Programma. Alle 9, ritrovo e registrazione dei partecipanti a Palazzo Brunner-Segrè, in via Roma 20 ad Aquileia (nuova sede operativa di Fondazione Aquileia); 9.15, “Benvenuti!”, breve presentazione dell’attività: il progetto RIMROM e gli obiettivi del workshop, a cura di Fondazione Aquileia; 9.30, Sessione teorica: Il turista al centro della costruzione di esperienze. I bisogni e i comportamenti dei turisti sono in continua evoluzione, così come i trend di settore e la crescente attenzione alla sostenibilità e all’autenticità dell’esperienza.
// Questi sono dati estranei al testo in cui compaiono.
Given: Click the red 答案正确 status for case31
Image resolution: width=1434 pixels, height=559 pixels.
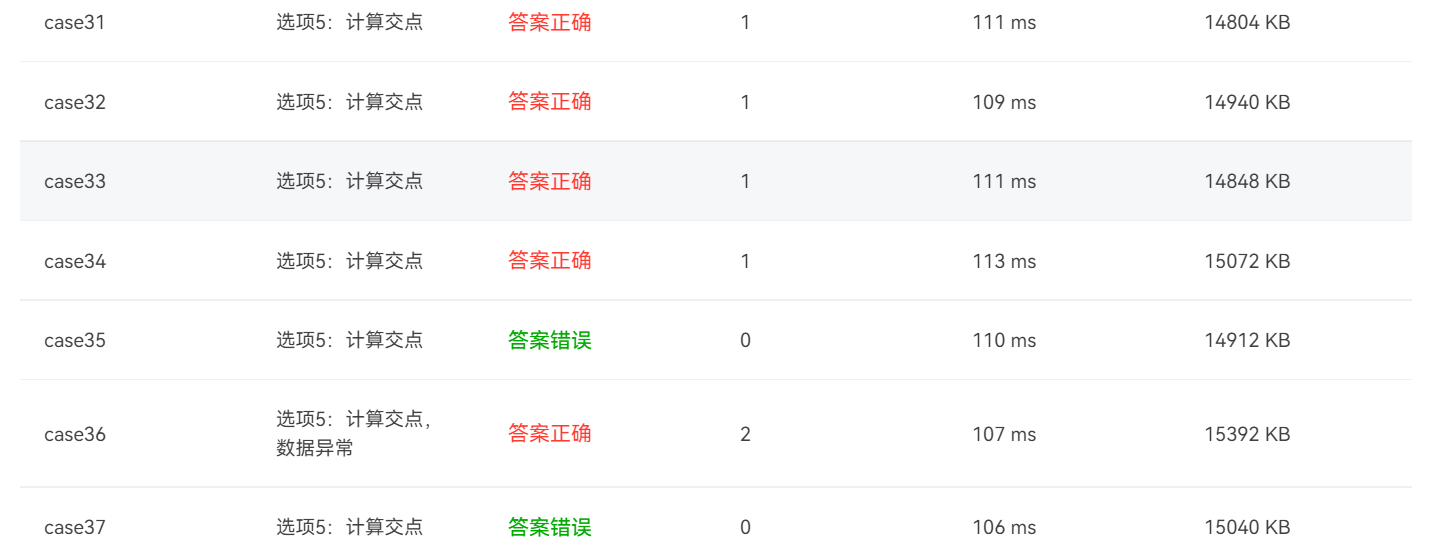Looking at the screenshot, I should point(550,22).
In questa sessione approfondiremo le tendenze del mercato, i touchpoints (ossia i punti di contatto) tra turista, destinazioni e operatori. L’obiettivo è quello di fornire informazioni utili e pratiche per proseguire con la successiva sessione di carattere operativo. A cura di Giovanna Tosetto, Destination Development Specialist | Sustainable Tourism Strategist & Green-Certification Advisor; 11.30, pausa; 11.45, Sessione operativa: Dalla Battaglia del Frigido allo sviluppo di nuovi prodotti e servizi turistici transfrontalieri. Attività pratica dedicata alla progettazione partecipata e generazione di proposte concrete, attraverso cui poter potenzialmente differenziare l’offerta del territorio e creare valore per i visitatori. Le proposte saranno ispirate alle vicende storiche che hanno contraddistinto Aquileia ed Ajdovščina (Aidussina, Slovenia) nella Tarda Antichità, incentivando il dialogo e la collaborazione tra i partecipanti. A cura di Giovanna Tosetto, Destination Development Specialist | Sustainable Tourism Strategist & Green-Certification Advisor.